### PASSAGE GIVEN
The non-OECD economies generally have higher industrial sector energy consumption relative to GDP than do the OECD countries. On average, the ratio is almost 40 percent higher in the non-OECD countries. In particular, Russia and the Eastern European countries still have energy-inefficient capital stock remaining from the days of central planning. For example, 85 percent of Russia’s cement production uses the “wet” process, which requires 70 percent more fuel than the “dry” method. In the United States, by comparison, less than 19 percent of the cement produced in 2003 was made using the wet process .
As inefficient facilities and production techniques in non-OECD Europe and Eurasia are replaced with modern ones, industrial energy intensity (industrial energy use per dollar of GDP) in the region is expected to decline rapidly. Some former Soviet Republics, such as Ukraine and Georgia, have reduced their energy intensity by at least 5.5 percent a year from 2000 to 2005, compared with an average annual decline of 1.2 percent in the OECD countries . In the IEO2008 reference case, industrial energy intensity in non-OECD Europe and Eurasia is projected to decline by 3.0 percent per year between 2005 and 2030, compared with a worldwide average decline of 2.1 percent per year.
China, India, and the other non-OECD Asian nations are expected to have the most rapid increases worldwide in industrial sector energy consumption over the projection period. Whereas the OECD economies have largely been moving away from heavy, energy-intensive industries (such as steel and cement) toward light manufacturing and service activities, energy-intensive heavy manufacturing is growing in many of the non-OECD countries. Currently, about 77 percent of the delivered energy use in China is attributed to the industrial sector. Although that share is expected to begin declining, even by 2030 the industrial sector accounts for 72 percent of China’s total delivered energy use. In India and the other non-OECD Asian economies, industrial sector energy use also remains high throughout the projection period, accounting for about 60 percent of total delivered energy use for non-OECD Asia through 2030.
Energy use in the transportation sector includes the energy consumed in moving people and goods by road, rail, air, water, and pipeline. The road transport component includes light-duty vehicles, such as automobiles, sport utility vehicles, minivans, small trucks, and motorbikes, as well as heavy-duty vehicles, such as large trucks used for moving freight and buses for passenger travel. Growth in economic activity and population growth are the key factors that determine transportation sector energy demand. Economic growth spurs increased industrial output, which requires the movement of raw materials to manufacturing sites, as well as movement of manufactured goods to end users.

### REQUESTS
[a] Echo the energy passage, beginning at the words "As inefficient facilities" and stopping after "percent per year.".
[b] According to the energy passage, what percentage of Russia's cement production uses the wet process?

### INFORMATION SHOWN
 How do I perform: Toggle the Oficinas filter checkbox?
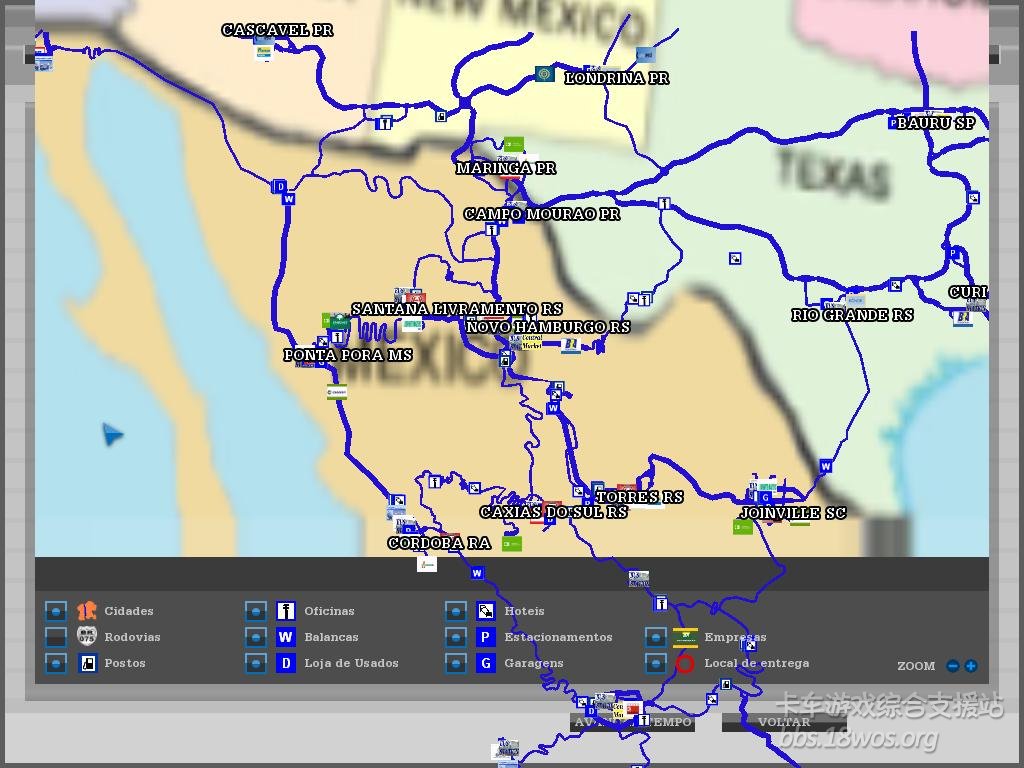tap(256, 611)
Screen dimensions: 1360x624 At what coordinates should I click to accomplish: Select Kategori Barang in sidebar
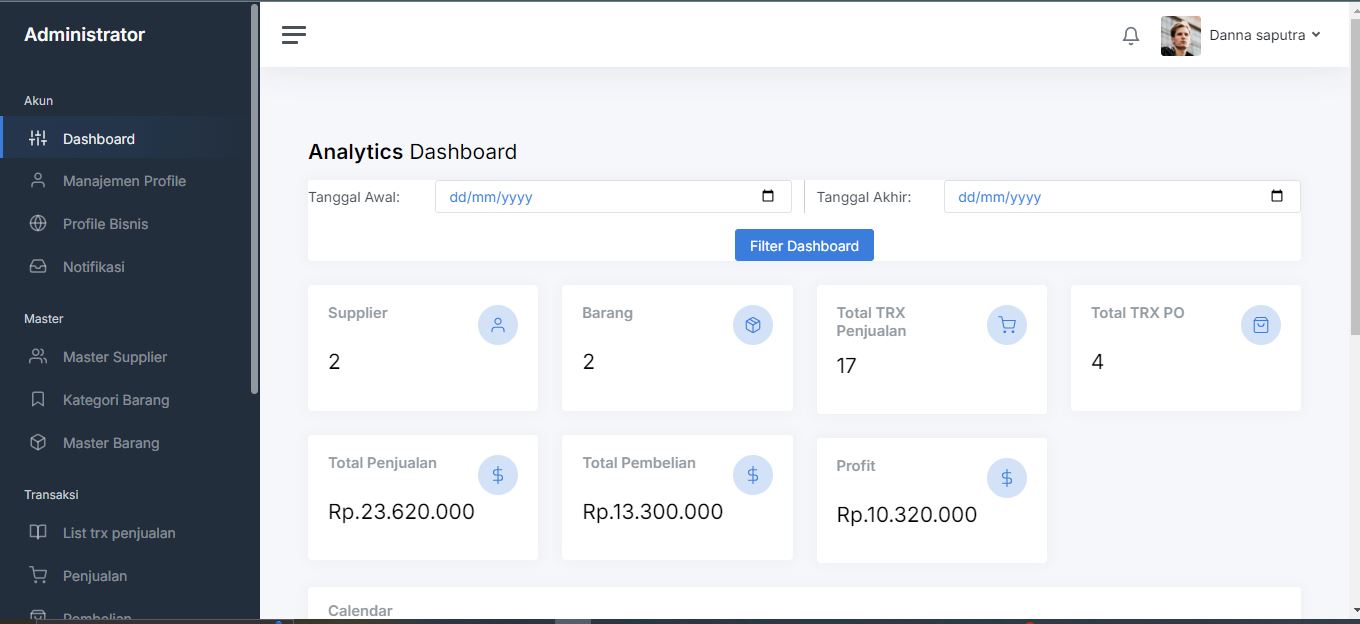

### FULL SOLUTIONS
[a]
As inefficient facilities and production techniques in non-OECD Europe and Eurasia are replaced with modern ones, industrial energy intensity (industrial energy use per dollar of GDP) in the region is expected to decline rapidly. Some former Soviet Republics, such as Ukraine and Georgia, have reduced their energy intensity by at least 5.5 percent a year from 2000 to 2005, compared with an average annual decline of 1.2 percent in the OECD countries . In the IEO2008 reference case, industrial energy intensity in non-OECD Europe and Eurasia is projected to decline by 3.0 percent per year between 2005 and 2030, compared with a worldwide average decline of 2.1 percent per year.

[b] 85 percent